All kidding aside, I'd like to ask a dorky favor of my Haunt Forum peeps. As some of you may know, I like doing random acts of kindness. If you wouldn't mind, as a favor to me, could someone do a random act of kindness today. It can be something little like holding a door open, letting a car in ahead of you in traffic, or picking up a dropped glove. If you want to do something major like donate a new wing to a hospital, or donate a kidney, go right ahead. If you want to share with me I would love it. Or if you want to keep it private, that's fine too. But if I do happen to hear on the news that Superman save the Metropolis today, I'll know it was someone from Haunt Forum. Thanks, Laura


----------



## Headless (Sep 4, 2011)

Happy Birthday!!!!! What a lovely thought! I will have to see what I can come up with tomorrow in your honor!


----------



## Vlad (Aug 2, 2005)

Happy Birthday Laura !!!


----------



## Pumpkin5 (Aug 8, 2010)

:jol:HAPPY BIRTHDAY LAURA!!! You are such a wonderful person, friendly, outgoing and lovely inside and out.
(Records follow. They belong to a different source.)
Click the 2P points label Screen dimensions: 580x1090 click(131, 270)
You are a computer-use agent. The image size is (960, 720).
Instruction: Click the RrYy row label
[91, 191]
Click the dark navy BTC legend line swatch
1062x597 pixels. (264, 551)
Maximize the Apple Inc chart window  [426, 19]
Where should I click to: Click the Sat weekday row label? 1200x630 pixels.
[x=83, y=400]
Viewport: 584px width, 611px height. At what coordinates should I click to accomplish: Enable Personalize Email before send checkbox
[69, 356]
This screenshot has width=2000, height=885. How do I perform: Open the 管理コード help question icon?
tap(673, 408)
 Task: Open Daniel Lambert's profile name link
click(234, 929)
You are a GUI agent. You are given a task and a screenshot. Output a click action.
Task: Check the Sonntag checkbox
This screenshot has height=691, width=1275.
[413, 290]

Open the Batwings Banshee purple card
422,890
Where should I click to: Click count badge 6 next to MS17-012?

So you want to drag the rest of us along with you down the path of "Nicey-Nicekins"? Okay darling...for you I will do 7 random acts of kindness....
Here's your cake:








And my gift is my song....and this one's for you...


----------



## the bloody chef (Dec 14, 2012)

Happy Birthday to you, Laura!!!  You're still a year behind me, but trying to catch up!!!  It will be a pleasure to perform an A.R.K. in your honor today....don't know what it will be, but I'll figure it out when the time comes!!! (doubt you'll see it on the news, but you never know!)  Have a grrrrreat day!!! You deserve it!!!


----------



## Hauntiholik (May 17, 2006)

Happy birthday scareme!


----------



## Hairazor (Mar 13, 2012)

Scareme what a thoughtful idea. One or more RAK coming up just for you.


----------



## Death's Door (Mar 22, 2006)

Happy Birthday to ya, Scareme!!!!!!!


----------



## fick209 (Aug 31, 2009)

Happy Birthday, Scareme! Hope you have a wonderful day that is filled with kindness from everyone around you!


----------



## RoxyBlue (Oct 6, 2008)




----------



## BioHazardCustoms (Aug 5, 2009)

Happy Birthday, Laura! Hope your day is terrific!


----------



## SPOOKY J (Nov 20, 2009)

Happy Birthday!!!


----------



## QueenRuby2002 (Oct 23, 2011)

Happy birthday!!!!!!!


----------



## Undertaker (Mar 22, 2006)

Happy Birthday scareme!


----------



## Copchick (Apr 10, 2012)

Laura, I hope you have a wonderful funfilled day! What a selfless request for a random act of kindness. You got it, sister! Happy birthday!


----------



## Bone Dancer (Oct 7, 2005)

Happy Birthday Laura


----------



## Evil Queen (Mar 8, 2008)




----------



## Haunt2530 (Jan 29, 2013)

Happy Birthday!


----------



## niblique71 (Dec 2, 2009)

Happy Birthday my flowery friend.


----------



## The Halloween Lady (Aug 18, 2010)




----------



## Spooky1 (Aug 25, 2008)

Happy Birthday, scareme!


----------



## Troll Wizard (May 3, 2012)

Sorry I'm late, but Happy Birthday!


----------



## scareme (Aug 29, 2006)

Thanks for the kind birthday wishes everyone. I had a great day and a lot of smiles from reading posts on here.


----------



## scarrycher (May 30, 2012)

better late than never? happy b day scareme!!!


----------



## beelce (Jul 21, 2007)

Hope you have a GREAT BIG HAPPY BIRTHDAY....!!


----------



## Haunted Bayou (Feb 16, 2007)

Oops, I missed your birthday. 

Happy belated birthday to you!


----------



## BioHazardCustoms (Aug 5, 2009)

Happy Birthday, Laura! Hope you have a great day! You should, because you're a great person!


----------



## Zurgh (Dec 21, 2009)

Great thundering fruit bats of the Northern swamps, I missed your B-day! I was once told that being late was more memorable, anyway... or was it a lawn gnome in the trap is worth 3 plotting against you at midnight under your porch... Well, anyway ya' season it, Happy Birthday scareme, Lady-General of the Evil Elmo Army!


----------



## Joiseygal (Sep 3, 2008)

Happy, Happy B-Day Scareme!


----------